>> begin MATERIAL PROVIDED
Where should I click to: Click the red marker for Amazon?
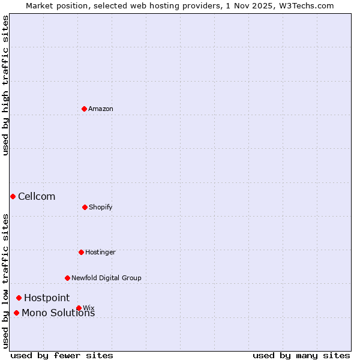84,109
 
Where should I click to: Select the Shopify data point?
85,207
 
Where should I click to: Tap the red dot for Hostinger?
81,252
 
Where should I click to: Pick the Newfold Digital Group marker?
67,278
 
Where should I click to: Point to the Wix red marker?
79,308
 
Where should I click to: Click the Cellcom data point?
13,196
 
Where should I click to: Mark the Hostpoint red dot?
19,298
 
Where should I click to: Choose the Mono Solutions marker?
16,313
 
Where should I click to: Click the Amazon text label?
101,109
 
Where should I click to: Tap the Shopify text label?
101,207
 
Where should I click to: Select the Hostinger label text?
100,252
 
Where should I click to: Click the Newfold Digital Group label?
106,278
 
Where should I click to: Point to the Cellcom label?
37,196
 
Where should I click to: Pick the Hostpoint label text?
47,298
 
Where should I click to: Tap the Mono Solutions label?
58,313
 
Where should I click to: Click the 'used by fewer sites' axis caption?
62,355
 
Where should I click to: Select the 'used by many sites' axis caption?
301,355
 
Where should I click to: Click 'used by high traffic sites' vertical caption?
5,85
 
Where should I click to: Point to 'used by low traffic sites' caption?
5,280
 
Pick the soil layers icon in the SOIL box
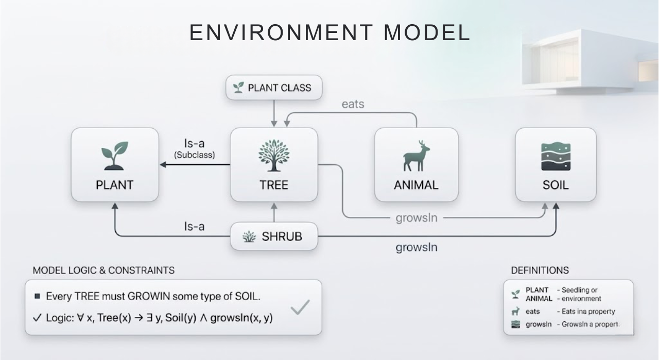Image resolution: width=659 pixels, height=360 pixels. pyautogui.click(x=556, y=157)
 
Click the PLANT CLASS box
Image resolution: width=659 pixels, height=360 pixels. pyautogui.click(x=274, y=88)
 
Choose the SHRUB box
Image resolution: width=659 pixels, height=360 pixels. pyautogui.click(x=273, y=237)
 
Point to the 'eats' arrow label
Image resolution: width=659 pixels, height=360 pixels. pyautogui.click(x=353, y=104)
>> end MATERIAL PROVIDED
>> begin MATERIAL PROVIDED
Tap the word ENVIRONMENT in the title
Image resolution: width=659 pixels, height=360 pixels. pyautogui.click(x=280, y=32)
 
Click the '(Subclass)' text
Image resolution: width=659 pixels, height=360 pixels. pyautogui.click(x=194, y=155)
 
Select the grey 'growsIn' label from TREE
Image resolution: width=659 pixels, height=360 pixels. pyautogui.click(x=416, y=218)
>> end MATERIAL PROVIDED
>> begin MATERIAL PROVIDED
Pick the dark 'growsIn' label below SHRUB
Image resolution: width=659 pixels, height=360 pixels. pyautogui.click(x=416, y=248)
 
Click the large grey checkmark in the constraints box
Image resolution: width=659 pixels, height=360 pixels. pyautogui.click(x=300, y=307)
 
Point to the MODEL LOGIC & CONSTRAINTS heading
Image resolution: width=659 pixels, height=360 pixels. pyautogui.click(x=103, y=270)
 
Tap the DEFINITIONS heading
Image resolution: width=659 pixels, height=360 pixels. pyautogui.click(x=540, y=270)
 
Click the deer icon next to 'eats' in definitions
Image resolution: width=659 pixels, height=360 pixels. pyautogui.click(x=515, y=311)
>> end MATERIAL PROVIDED
* _WHAT YOU SHOULD DO_
Copy out, word for word, the lines of the records starting with the line that contains "Click the PLANT CLASS box" and going on through the line that contains "pixels. pyautogui.click(x=353, y=104)".

* _ANSWER_
Click the PLANT CLASS box
Image resolution: width=659 pixels, height=360 pixels. pyautogui.click(x=274, y=88)
 
Choose the SHRUB box
Image resolution: width=659 pixels, height=360 pixels. pyautogui.click(x=273, y=237)
 
Point to the 'eats' arrow label
Image resolution: width=659 pixels, height=360 pixels. pyautogui.click(x=353, y=104)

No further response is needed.